EXERCISE DIRECTIONS
Carry forward the reflection on poetry, grief, and the art of dying from the point where it stops.
## Begin PAGE
PART 44 IN SERIES Understanding Death–The Most Important Event of Your Life

The views expressed in our content reflect individual perspectives and do not represent the authoritative views of the Baha'i Faith.

When I decided to make art with poetry, I discovered the inseparability between the art of living and the art of dying.

But I also discovered that there are life experiences far worse than death or dying. For me, the most terrifying life experience meant being imprisoned in myself, loveless and isolated from even a listening ear or a caring heart to comprehend my grief or to commiserate.

So I wrote poems and studied those who, like me, had found in art a means whereby the astounding power of that inner grief and solitude could be unleashed in sensibly perceptible forms.

Not that all artists or even most artists must be depressed and lonely. Not that all art derives from neediness. But most art, I would venture to theorize, derives from an inner longing—or even from some kind of desperation, a relentless drive to communicate what ordinary language cannot to someone dear, whom the artist has yet to discover and perhaps never will.
## End PAGE
## Begin INFORMATION PROVIDED
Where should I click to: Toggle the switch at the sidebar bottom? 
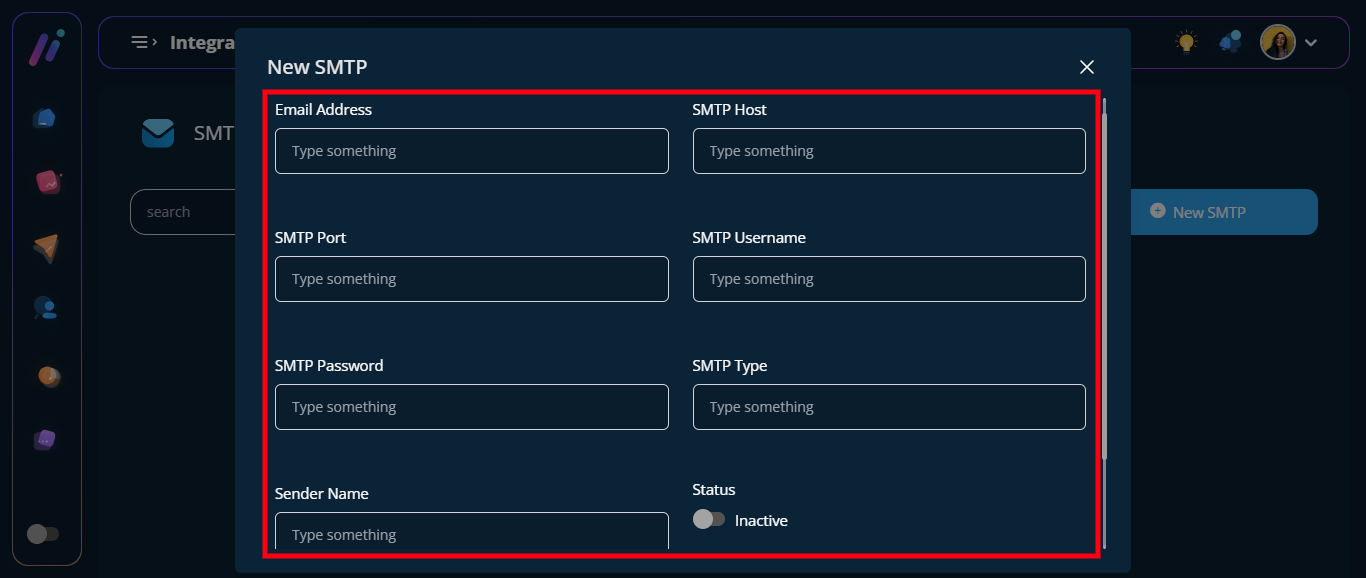pyautogui.click(x=43, y=534)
## End INFORMATION PROVIDED
RESPONSE TO THIS EXERCISE
Interestingly, for a good number of those whom we set apart as the seers, the visionaries among us, it is this repository of raw emotion (what we might now term the KE or “kitten effect”)—that we sense in the swirls of Van Gogh’s brush strokes or in the stone-become-skin of Michelangelo’s David or in the lavish sensuality of alliterative synaesthesia in Thomas’ “Fern Hill.”

Van-Gogh

I used to characterize the artists among us in my university lectures as being like kinesthetic receptors for the human body politic. I would further assess their pragmatic value to us—even while asserting that art is its own excuse for being—was in the valuable insights they proffer to us about our collective condition. Artists inform us about how we are doing in relation to what we say we are doing, about where we are in space and time and progress towards our avowed goals. Perhaps most important of all, they remind us what those goals are. Abdu’l-Baha asked an artist:

Can you paint upon the page of the world the ideal pictures of the Supreme Concourse? The pictures which are in the ideal world are eternal. I desire you to become such an artist. Man can paint those ideal pictures upon the Tablet of Existence with the brush of deeds.

The Holy, Divine Manifestations are all Heavenly Artists. Upon the canvas of creation, with the brush of their deeds and lives and action, they paint immortal pictures which cannot he found in any art museum of Europe or America—but you find the masterpieces of these Spiritual Artists in the hearts. – Abdu’l-Baha, Star of the West, Volume 3, p. 149.

In our presently disjointed and dis-integrated society, we need this spiritually-sensitive art like we need clean air and decent water.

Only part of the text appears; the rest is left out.